Hoonah is planning a $4.77 million pedestrian project to improve the walkability of its harbor area and make it possible to walk to the community’s cemetery on Pitt Island.
The Southeast community of 800 people is expected to receive around 267,000 passengers off cruise ships this season. And Hoonah’s Icy Strait Point is building a second cruise dock in anticipation of more than 400,000 visitors projected next year.
“It can be pretty overwhelming,” Hoonah City Manager Dennis Gray Jr. said. “The harbor definitely has people all over the road because there’s no sidewalk for them to be on – and so they end up in the middle of the road and things get pretty tight down there.”
State transportation officials have been working with the city to design a pedestrian seawalk that would serve visitors and residents alike.
“The improved sidewalk access will also allow for disabled tourists to gain access to a scenic walkway,” wrote state transportation planner Marcheta Moulton in an email to CoastAlaska. “That will give them views the harbor, Port Frederick and wildlife.
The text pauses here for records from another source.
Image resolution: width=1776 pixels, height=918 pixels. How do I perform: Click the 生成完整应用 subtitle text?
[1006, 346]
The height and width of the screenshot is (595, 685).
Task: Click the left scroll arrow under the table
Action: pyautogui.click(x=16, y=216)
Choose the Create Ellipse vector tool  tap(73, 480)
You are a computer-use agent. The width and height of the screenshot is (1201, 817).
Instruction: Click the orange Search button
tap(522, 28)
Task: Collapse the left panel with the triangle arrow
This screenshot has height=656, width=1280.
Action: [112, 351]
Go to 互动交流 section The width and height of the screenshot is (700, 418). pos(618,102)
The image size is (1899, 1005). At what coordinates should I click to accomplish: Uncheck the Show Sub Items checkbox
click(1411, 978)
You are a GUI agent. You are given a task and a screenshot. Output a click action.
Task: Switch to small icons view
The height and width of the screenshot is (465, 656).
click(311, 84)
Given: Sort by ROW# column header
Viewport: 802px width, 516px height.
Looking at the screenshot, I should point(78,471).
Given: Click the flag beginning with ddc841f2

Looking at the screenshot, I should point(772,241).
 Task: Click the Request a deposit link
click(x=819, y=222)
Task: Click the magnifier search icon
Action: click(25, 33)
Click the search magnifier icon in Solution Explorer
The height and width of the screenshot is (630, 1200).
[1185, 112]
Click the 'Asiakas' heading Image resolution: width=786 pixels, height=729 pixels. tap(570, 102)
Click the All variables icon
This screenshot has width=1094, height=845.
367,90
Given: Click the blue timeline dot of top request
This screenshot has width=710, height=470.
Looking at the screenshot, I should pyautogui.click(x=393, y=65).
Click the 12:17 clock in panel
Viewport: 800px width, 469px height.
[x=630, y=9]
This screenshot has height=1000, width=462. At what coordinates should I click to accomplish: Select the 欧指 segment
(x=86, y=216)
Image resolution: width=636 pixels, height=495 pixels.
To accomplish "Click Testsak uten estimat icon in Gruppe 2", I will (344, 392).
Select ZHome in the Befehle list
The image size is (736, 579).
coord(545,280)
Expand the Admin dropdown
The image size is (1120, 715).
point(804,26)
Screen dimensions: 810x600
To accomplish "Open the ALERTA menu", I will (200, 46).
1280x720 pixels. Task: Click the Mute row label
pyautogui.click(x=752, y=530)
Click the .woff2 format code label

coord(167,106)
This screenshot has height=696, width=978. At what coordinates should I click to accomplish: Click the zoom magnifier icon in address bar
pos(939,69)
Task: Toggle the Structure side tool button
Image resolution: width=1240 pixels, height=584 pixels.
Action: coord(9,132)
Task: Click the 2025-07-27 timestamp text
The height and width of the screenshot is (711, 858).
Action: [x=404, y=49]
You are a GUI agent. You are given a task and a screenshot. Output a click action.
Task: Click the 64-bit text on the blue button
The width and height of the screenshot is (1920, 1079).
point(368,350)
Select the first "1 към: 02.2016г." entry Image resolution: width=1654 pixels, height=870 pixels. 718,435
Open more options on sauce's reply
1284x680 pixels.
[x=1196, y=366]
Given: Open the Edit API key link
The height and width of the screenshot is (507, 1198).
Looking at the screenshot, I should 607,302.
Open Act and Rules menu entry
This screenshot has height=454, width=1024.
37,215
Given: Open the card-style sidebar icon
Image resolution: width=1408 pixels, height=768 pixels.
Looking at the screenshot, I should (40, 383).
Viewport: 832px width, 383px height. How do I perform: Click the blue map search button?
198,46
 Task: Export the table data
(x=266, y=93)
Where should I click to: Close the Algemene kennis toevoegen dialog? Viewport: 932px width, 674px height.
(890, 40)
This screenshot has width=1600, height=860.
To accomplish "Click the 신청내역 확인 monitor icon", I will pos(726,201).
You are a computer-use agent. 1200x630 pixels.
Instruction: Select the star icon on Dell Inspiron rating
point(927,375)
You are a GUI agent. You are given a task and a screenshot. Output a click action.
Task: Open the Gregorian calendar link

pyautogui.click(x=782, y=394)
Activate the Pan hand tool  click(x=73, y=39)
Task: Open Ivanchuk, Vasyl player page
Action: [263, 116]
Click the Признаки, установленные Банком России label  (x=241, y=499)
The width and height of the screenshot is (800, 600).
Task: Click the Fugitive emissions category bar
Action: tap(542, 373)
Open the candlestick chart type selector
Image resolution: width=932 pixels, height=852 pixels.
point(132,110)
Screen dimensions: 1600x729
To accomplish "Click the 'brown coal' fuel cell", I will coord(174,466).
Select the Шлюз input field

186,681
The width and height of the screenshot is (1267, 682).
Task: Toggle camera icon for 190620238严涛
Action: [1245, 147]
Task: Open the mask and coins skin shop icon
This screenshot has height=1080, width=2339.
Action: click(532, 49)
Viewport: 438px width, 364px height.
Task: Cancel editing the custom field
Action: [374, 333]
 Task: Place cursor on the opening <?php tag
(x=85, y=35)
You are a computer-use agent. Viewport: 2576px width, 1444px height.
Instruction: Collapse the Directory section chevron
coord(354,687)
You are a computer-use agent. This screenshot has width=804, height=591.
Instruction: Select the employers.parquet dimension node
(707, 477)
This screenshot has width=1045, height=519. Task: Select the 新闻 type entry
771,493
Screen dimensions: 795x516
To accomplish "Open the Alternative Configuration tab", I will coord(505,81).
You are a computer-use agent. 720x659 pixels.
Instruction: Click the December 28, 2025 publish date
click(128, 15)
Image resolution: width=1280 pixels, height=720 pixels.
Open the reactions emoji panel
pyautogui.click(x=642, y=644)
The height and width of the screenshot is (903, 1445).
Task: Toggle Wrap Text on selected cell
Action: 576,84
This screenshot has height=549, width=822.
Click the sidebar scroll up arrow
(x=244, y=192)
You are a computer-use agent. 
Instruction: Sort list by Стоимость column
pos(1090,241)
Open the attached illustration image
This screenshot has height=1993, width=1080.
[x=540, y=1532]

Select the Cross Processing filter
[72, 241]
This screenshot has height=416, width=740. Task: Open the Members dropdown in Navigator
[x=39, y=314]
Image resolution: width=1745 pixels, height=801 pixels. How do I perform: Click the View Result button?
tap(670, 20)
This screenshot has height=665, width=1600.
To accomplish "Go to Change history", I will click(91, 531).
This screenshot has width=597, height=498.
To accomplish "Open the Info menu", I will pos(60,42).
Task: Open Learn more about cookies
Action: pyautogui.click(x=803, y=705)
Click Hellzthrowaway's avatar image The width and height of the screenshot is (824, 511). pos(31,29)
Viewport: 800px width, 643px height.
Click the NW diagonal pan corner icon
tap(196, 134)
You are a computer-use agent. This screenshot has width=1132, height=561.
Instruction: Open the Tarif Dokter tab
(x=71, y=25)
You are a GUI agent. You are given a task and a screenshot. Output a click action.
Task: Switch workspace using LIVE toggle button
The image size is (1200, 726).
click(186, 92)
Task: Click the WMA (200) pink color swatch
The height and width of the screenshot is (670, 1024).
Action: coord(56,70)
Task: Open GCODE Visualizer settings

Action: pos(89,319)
This will help alleviate congestion in the town core.”
She added that a formal agreement is expected to be signed to approve the funding package.
The city is putting up about $439,000 with federal transportation dollars making up the rest of the multi-million dollar project.
The pedestrian walkway will also extend a walkway to the community’s cemetery on Pitt Island. That’ll allow community members to walk to funerals and grave sites.
“Our primary cemetery is at Pitt Island and getting access to it is only by skiff and makes things difficult,” Gray said.
Officials hope to break ground on the harbor sidewalk this summer. The portion running over an existing causeway to Pitt Island would be built next year. The entire walkway will extend nearly a mile.
Jacob Resneck is CoastAlaska's regional news director in Juneau.